Your assignment. Starting at the line that contains "Where should I click to: Click", print every remaining line of the entries, unchanged, and output nothing more.

Dataset records.

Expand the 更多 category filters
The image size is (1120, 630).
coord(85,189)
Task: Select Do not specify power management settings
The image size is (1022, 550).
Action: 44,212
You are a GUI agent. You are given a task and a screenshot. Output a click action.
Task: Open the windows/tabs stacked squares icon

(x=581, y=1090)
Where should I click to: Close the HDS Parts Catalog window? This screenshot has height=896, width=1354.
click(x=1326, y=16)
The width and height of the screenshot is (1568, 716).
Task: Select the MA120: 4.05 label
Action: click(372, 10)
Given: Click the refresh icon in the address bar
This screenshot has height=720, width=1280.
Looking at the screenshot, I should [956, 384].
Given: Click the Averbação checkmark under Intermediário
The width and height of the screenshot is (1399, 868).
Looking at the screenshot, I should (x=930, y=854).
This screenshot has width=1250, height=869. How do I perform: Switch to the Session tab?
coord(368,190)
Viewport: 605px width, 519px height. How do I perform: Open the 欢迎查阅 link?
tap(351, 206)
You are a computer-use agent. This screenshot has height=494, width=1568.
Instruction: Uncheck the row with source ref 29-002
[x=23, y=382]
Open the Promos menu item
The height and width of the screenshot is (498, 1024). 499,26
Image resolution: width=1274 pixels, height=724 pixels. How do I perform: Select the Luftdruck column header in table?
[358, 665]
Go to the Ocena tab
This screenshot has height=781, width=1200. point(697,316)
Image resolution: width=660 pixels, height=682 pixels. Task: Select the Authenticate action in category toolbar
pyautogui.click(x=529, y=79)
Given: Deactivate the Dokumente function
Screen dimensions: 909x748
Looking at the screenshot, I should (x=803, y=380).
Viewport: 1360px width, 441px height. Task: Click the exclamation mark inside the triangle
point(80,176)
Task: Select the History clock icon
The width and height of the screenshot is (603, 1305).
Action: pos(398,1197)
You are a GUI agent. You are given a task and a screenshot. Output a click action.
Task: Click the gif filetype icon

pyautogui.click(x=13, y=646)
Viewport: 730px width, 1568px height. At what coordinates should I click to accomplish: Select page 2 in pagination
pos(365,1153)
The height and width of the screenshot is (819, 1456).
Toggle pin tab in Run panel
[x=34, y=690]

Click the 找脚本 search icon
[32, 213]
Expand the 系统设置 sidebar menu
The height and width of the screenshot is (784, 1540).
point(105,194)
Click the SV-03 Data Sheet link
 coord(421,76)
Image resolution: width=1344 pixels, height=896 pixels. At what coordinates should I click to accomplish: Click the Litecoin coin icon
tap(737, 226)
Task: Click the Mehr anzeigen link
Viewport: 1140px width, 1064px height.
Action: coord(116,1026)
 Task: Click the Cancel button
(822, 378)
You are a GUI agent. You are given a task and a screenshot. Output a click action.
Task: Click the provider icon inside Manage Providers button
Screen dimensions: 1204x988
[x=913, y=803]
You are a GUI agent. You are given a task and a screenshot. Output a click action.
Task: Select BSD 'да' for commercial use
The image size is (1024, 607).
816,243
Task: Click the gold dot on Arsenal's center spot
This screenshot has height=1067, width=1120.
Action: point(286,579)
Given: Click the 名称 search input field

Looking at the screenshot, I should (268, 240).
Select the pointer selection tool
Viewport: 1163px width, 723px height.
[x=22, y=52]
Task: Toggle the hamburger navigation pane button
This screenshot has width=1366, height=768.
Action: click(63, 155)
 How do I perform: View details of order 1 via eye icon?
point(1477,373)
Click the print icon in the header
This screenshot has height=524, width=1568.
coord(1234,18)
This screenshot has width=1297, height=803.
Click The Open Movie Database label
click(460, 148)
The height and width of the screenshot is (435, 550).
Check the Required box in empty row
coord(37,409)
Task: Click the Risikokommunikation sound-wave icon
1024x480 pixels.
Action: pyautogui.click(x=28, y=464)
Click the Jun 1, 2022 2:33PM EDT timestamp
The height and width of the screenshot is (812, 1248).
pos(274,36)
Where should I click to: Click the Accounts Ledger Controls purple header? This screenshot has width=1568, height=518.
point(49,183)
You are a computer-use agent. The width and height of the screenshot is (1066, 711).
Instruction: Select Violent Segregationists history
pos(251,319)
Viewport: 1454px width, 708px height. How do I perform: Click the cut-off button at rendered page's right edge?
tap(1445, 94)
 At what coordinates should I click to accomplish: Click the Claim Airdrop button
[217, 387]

Response box.
Where should I click to: Click the Accounts Ledger Controls purple header? This screenshot has width=1568, height=518.
point(49,183)
You are a computer-use agent. The width and height of the screenshot is (1066, 711).
Instruction: Select Violent Segregationists history
pos(251,319)
Viewport: 1454px width, 708px height. How do I perform: Click the cut-off button at rendered page's right edge?
tap(1445, 94)
 At what coordinates should I click to accomplish: Click the Claim Airdrop button
[217, 387]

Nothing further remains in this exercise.